If you’ve followed this blog much at all, you know I’m a fan of James Brausch’s work. He builds businesses around blogs, which is what I am doing here.
I believe he does this to build a relationship with his customers. And in doing so, he’s quite open with his personal life. For instance, see this post.
I really don’t talk much about my personal life on this blog, other than an occasional music suggestion and even rarer slip of my Libertarian politics (go Ron Paul!).
Ok, let’s fix that.
I’m born and raised in Washington State. I’m 24, which is young, but I’ve been involved in “Internet Marketing” longer than most. It’s hard to remember if I was 14 or 15 when I first began trying to sell things online. I bet I could figure it out if I wanted, but it makes my head hurt to think about.
In any case, that gives me at least 10 years of observation. The first few years I hardly made a dollar. And that’s interesting, because at the time it was pretty easy to get listed number 1 in the search engines… overnight.
In high school, I began advertising a religious website I ran via Alta Vista. To get traffic to the site, I just paid attention to the news. Whenever a big story hit, I copied and pasted the Associate Press article on to my website (I now realize that’s called stealing) and filled the sidebar with links to my main site.

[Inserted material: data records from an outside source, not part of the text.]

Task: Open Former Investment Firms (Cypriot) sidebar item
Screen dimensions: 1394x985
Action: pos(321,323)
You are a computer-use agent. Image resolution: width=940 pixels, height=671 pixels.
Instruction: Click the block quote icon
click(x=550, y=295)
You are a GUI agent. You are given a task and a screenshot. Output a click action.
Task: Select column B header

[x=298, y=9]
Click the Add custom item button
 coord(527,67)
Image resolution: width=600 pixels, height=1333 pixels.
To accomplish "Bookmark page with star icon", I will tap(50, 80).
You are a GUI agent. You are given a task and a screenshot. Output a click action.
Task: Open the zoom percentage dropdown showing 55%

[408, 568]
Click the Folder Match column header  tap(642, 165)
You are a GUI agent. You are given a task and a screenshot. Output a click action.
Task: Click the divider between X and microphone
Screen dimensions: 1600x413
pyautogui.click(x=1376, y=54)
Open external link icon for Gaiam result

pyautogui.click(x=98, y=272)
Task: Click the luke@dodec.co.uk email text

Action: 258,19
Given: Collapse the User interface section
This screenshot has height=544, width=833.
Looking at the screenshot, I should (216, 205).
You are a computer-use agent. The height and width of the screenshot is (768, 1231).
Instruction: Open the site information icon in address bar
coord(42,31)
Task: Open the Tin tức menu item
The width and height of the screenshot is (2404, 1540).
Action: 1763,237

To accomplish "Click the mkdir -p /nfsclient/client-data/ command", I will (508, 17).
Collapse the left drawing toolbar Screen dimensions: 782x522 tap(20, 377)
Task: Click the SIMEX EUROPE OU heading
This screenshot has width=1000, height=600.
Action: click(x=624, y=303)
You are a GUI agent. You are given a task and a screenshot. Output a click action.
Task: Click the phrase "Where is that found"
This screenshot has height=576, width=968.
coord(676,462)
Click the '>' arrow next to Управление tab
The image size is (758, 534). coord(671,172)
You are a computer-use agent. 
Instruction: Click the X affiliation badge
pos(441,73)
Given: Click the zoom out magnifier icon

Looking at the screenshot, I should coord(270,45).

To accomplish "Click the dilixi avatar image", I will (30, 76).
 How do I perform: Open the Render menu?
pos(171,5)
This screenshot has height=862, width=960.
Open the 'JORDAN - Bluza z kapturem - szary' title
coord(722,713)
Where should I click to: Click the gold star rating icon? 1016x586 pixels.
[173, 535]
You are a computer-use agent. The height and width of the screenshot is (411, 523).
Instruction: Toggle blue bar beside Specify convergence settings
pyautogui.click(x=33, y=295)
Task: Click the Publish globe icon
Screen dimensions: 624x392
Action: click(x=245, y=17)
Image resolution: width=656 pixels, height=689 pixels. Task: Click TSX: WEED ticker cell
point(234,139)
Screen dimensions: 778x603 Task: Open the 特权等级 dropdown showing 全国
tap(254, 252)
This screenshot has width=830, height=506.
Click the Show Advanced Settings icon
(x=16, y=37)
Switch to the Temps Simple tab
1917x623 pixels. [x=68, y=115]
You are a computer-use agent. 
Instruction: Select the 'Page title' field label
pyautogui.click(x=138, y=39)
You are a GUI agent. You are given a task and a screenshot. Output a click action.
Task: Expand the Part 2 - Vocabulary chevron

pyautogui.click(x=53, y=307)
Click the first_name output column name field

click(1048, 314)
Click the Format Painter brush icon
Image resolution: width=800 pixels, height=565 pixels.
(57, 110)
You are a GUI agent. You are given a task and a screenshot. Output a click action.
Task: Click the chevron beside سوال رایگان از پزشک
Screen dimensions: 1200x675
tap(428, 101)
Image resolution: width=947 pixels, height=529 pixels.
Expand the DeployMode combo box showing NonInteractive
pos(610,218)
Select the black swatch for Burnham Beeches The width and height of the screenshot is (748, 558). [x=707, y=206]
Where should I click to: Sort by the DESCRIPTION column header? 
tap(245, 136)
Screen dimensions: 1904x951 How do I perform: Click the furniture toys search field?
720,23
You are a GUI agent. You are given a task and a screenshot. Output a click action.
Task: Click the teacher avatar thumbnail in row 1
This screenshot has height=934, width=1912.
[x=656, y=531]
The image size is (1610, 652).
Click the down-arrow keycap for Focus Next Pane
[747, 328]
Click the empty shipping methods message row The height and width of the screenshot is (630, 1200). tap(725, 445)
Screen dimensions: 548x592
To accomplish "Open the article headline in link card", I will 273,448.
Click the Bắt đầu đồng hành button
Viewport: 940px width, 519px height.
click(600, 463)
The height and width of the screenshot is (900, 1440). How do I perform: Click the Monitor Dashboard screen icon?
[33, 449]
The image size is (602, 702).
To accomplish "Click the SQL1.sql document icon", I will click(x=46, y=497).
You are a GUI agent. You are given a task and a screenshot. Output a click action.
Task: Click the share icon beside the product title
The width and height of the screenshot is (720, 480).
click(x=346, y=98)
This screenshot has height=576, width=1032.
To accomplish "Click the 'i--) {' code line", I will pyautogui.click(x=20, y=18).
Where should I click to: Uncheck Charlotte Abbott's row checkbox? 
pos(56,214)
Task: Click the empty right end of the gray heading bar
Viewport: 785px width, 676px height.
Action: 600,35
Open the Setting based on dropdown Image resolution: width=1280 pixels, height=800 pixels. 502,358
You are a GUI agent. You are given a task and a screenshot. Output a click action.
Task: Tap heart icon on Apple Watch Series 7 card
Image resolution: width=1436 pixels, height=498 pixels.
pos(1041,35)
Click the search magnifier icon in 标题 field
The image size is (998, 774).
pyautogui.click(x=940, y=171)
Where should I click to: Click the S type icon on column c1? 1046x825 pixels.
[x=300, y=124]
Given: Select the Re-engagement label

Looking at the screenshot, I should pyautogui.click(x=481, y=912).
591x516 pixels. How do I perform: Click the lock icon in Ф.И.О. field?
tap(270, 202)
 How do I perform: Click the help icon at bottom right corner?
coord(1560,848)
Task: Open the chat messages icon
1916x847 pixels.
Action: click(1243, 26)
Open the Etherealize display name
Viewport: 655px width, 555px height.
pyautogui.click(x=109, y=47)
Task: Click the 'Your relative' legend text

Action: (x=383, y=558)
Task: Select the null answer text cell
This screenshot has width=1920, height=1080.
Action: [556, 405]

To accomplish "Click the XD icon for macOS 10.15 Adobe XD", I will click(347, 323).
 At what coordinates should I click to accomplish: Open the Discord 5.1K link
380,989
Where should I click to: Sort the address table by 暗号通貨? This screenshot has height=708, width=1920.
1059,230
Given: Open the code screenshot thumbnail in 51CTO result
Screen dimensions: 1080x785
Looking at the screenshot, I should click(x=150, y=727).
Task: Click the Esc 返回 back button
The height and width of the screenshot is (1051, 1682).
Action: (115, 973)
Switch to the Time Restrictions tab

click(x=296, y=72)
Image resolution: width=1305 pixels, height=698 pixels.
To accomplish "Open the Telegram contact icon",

Alta Vista let you submit your site to their engine, and it was usually listed within 24 hours. So I’d be listed at the top for the hottest searches on the net. This got me a lot of traffic. And while it MAY have helped spread a positive message, I never used it to make cash.
My senior year of high school I started selling a magic trick product online. The rise of David Blaine made this an easy sell, and I made a decent allowance. This helped me make the decision NOT to go to college. A decision I would regret after attending my first college party some years later…
…ok, kidding.
My only copywriting “training” had come from reading sales copy. I’d ran “businesses” since I was about 4. (Really nothing fancy, just selling to family mostly.) But this interest always had me reading sales copy in the back of magazines that usually started with “Make $1200 Per Day Mailing One Simple Letter!”
I must have read a TON of ads a TON of times. In high school, my natural style of writing was much like a copywriter. And really, I think it has more to do with my personality than the copy I read on a daily basis.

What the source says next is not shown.